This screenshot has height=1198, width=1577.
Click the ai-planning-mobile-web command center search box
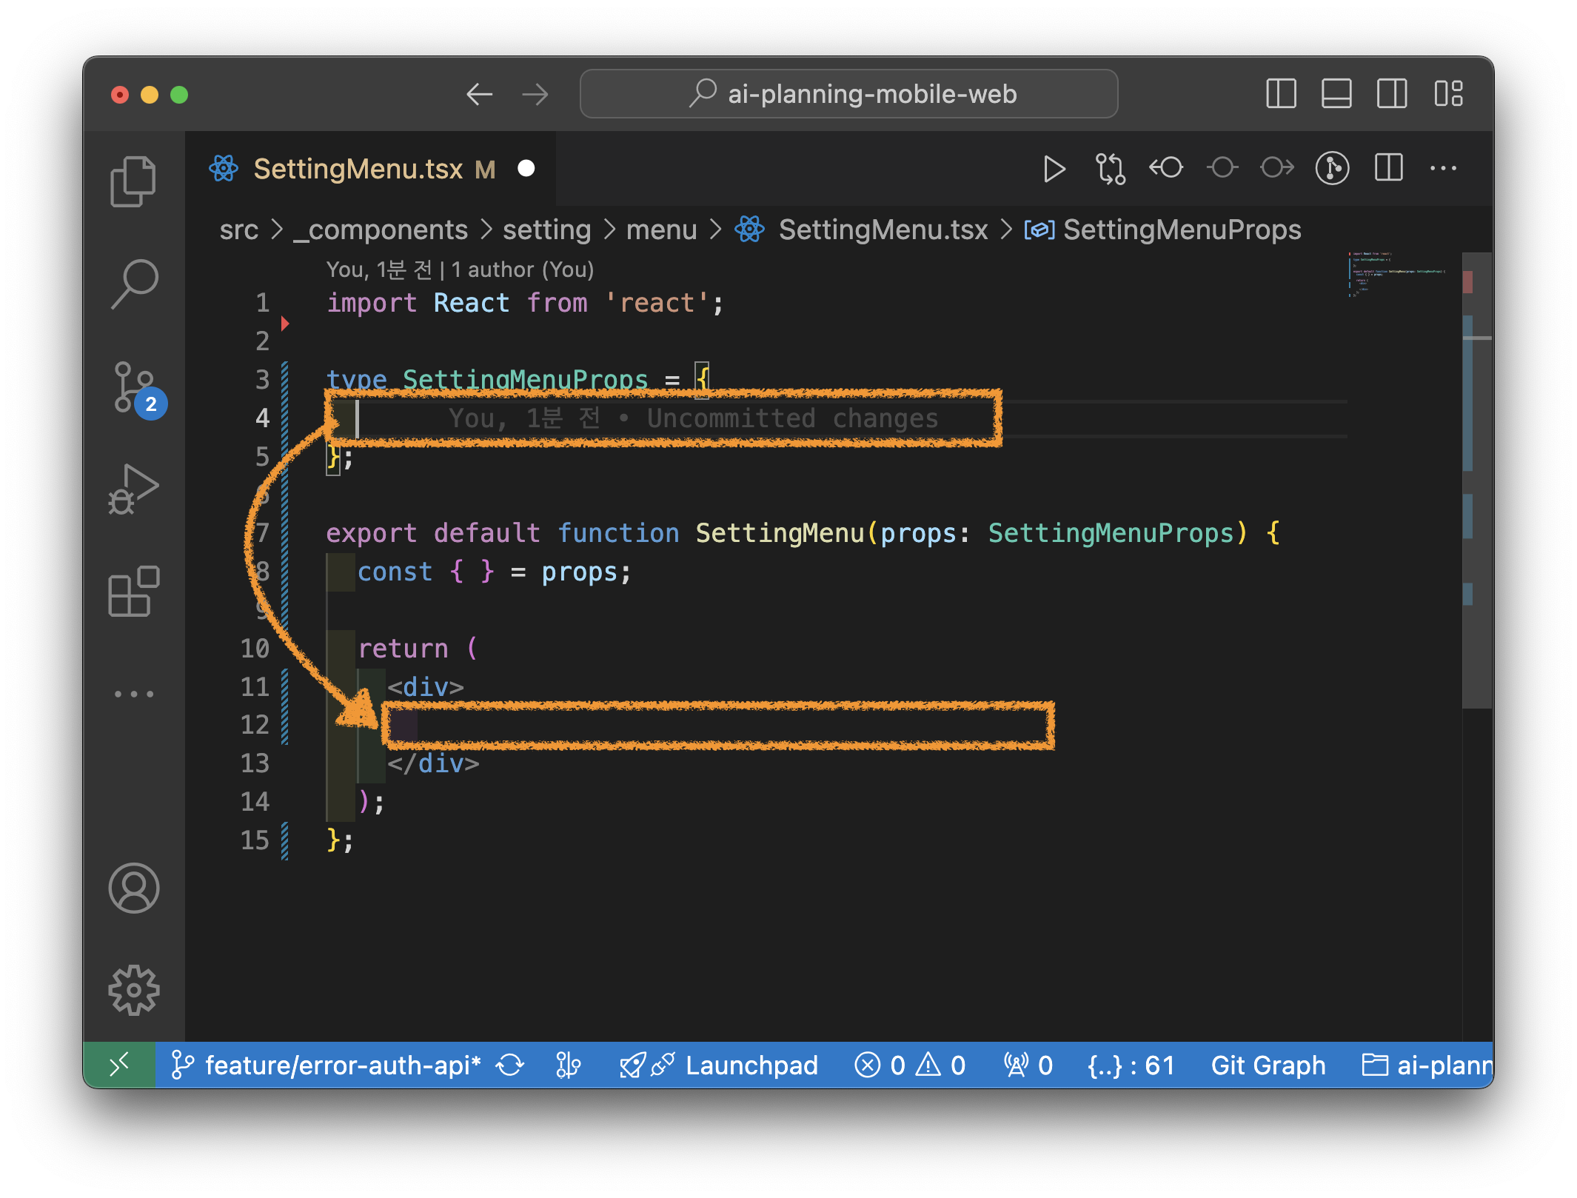point(848,94)
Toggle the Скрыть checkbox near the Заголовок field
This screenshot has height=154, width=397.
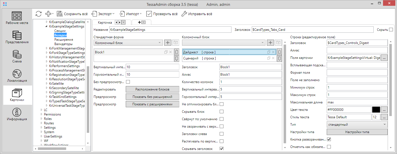391,30
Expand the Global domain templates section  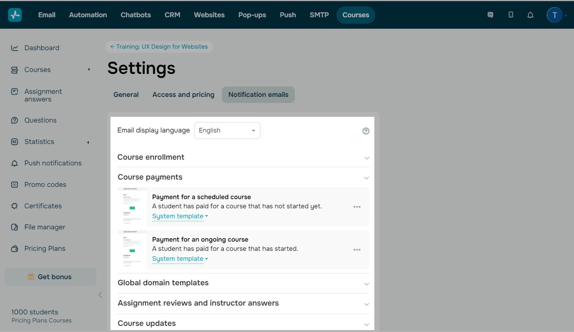point(367,284)
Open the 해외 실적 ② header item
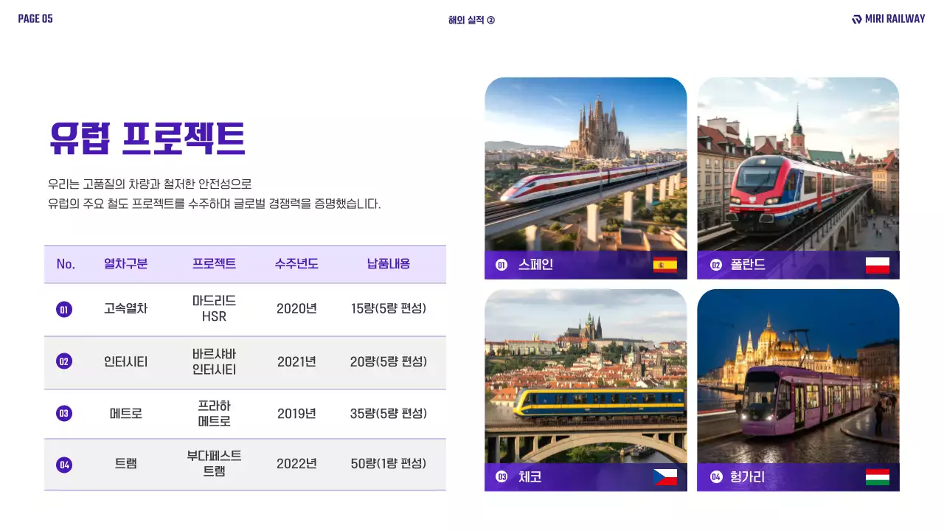The width and height of the screenshot is (944, 531). [472, 19]
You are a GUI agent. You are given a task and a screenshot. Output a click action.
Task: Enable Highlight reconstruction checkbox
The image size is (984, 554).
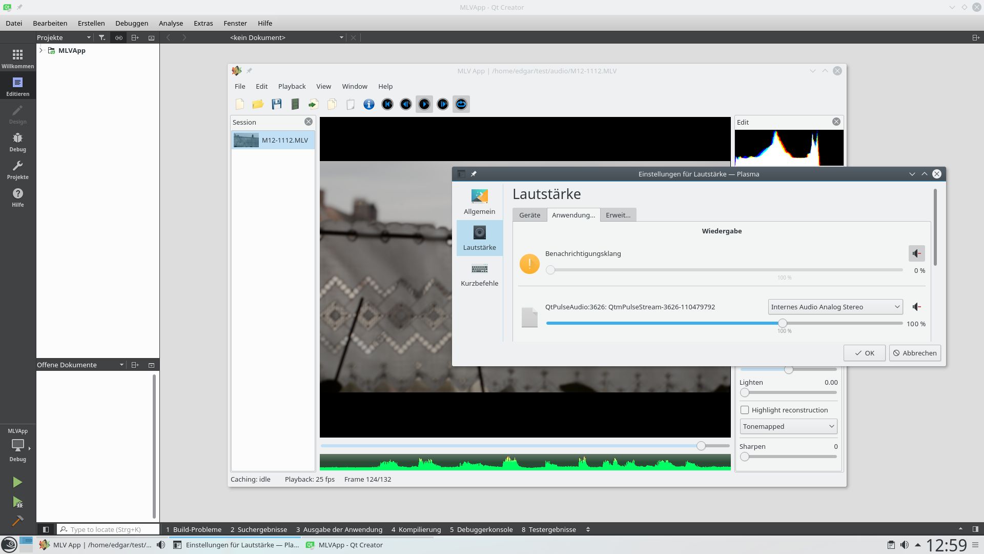(745, 410)
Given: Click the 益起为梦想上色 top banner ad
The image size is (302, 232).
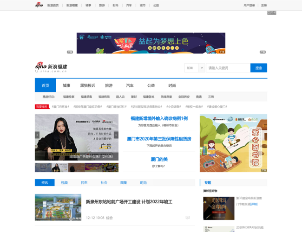Looking at the screenshot, I should click(151, 43).
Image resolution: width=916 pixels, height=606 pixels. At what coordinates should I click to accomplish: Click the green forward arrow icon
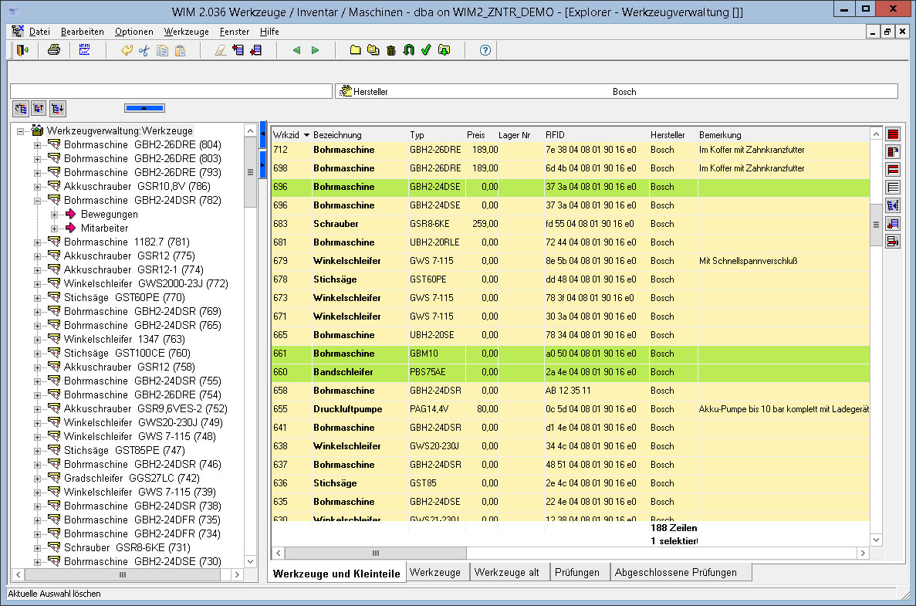click(x=315, y=50)
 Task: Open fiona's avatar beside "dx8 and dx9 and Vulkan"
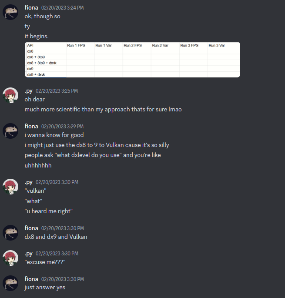coord(10,233)

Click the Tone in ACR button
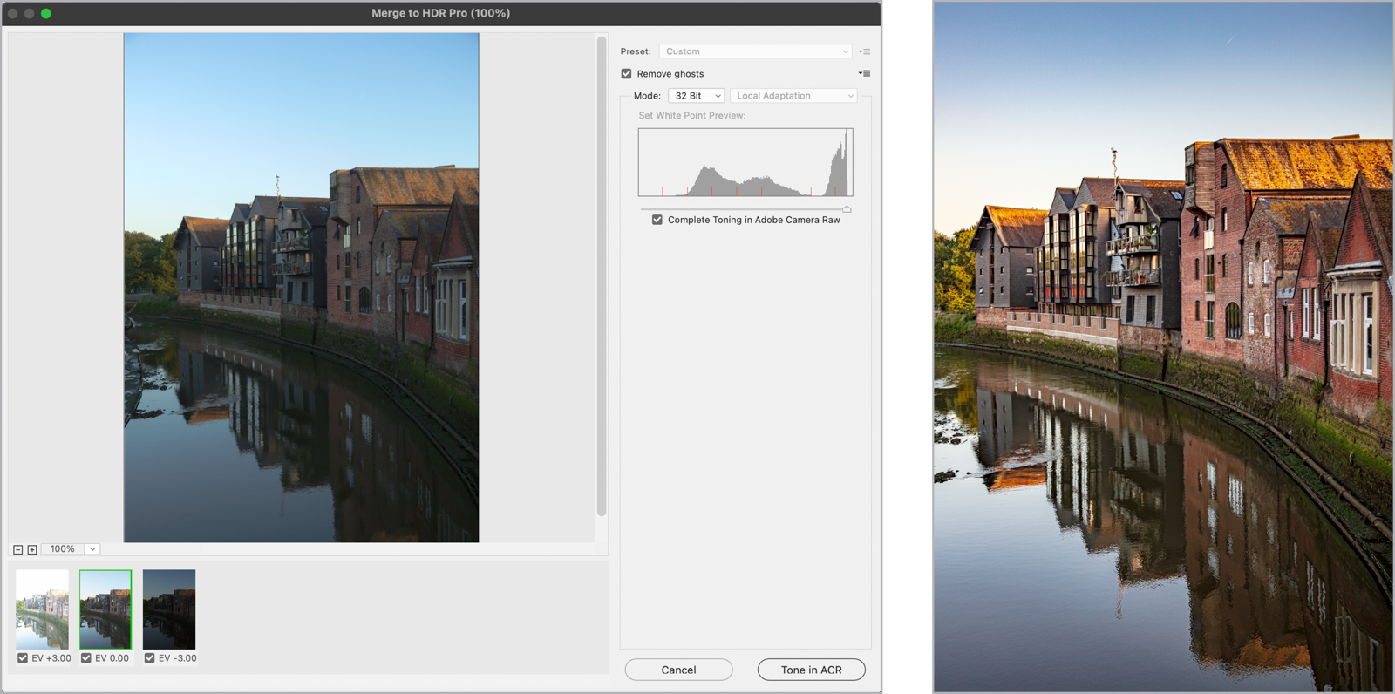click(811, 670)
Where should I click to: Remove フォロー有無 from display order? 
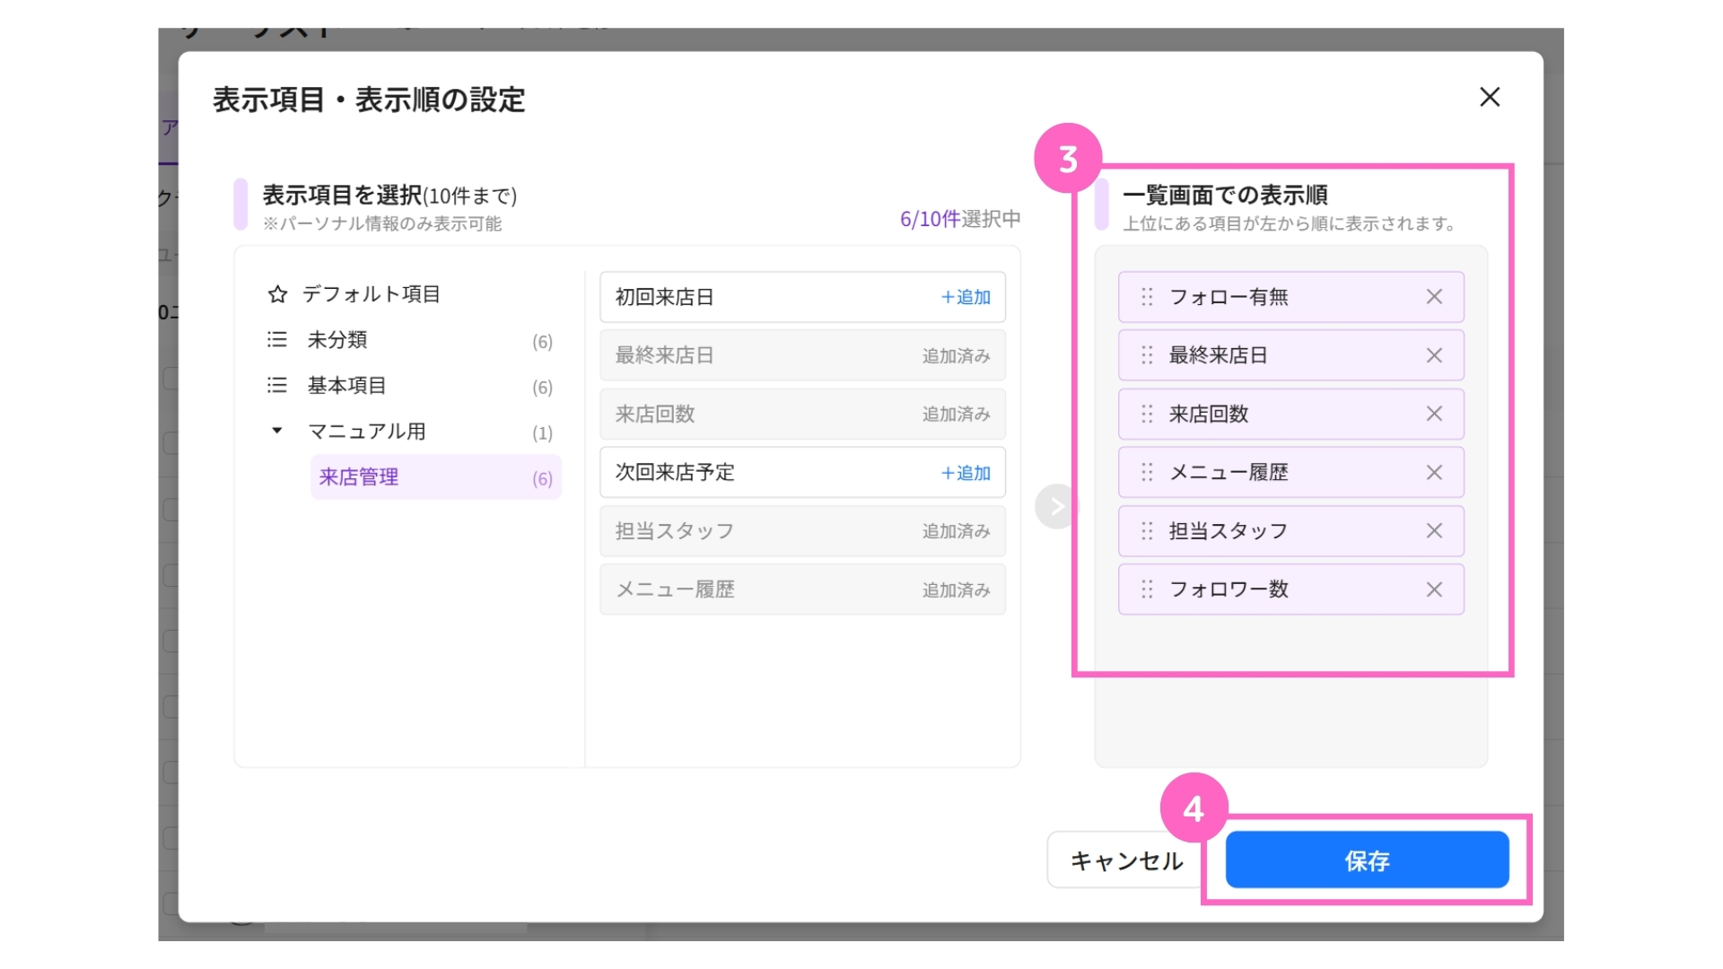pos(1434,297)
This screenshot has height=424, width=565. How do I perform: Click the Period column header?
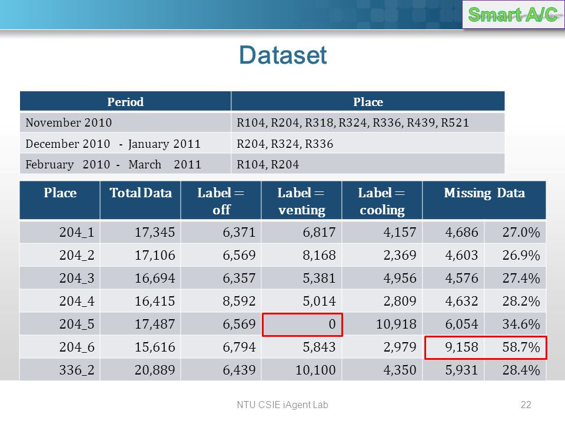125,101
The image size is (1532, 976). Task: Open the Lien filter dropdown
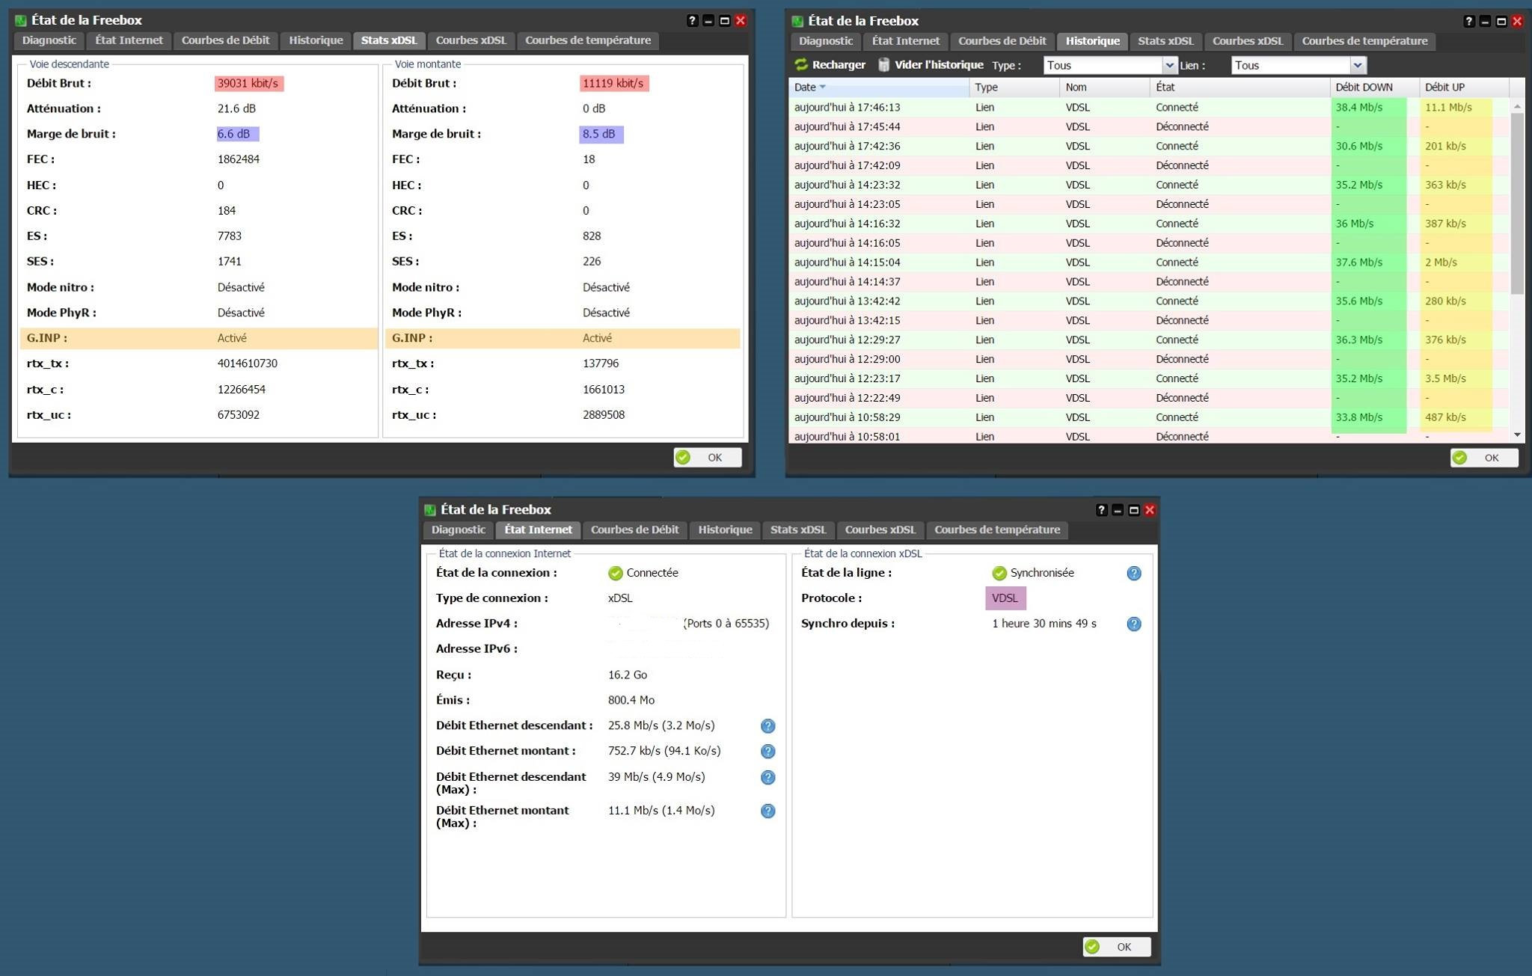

▶ [Problema da risolvere] Rendi come tabella Markdown le righe dalla riga che contiene "You are a GUI" fino all'ultima, entrambe incluse, con le colonne Posizione (numero progressivo) e Testo. Salta le righe vuote e ometti le immagini.

▶ [Output completo]
| Posizione | Testo |
|---|---|
| 1 | You are a GUI agent. You are given a task and a screenshot. Output a click action. |
| 2 | Task: Enable Highlight reconstruction checkbox |
| 3 | The image size is (984, 554). |
| 4 | (745, 410) |
| 5 | Given: Click the 益起为梦想上色 top banner ad |
| 6 | The image size is (302, 232). |
| 7 | Looking at the screenshot, I should click(151, 43). |
| 8 | Image resolution: width=916 pixels, height=606 pixels. At what coordinates should I click to accomplish: Click the green forward arrow icon |
| 9 | click(x=315, y=50) |
| 10 |  Task: Open fiona's avatar beside "dx8 and dx9 and Vulkan" |
| 11 | coord(10,233) |
| 12 | Click the Tone in ACR button |
| 13 | click(811, 670) |
| 14 | Where should I click to: Remove フォロー有無 from display order?  |
| 15 | pos(1434,297) |
| 16 | This screenshot has height=424, width=565. How do I perform: Click the Period column header? |
| 17 | 125,101 |
| 18 | The image size is (1532, 976). Task: Open the Lien filter dropdown |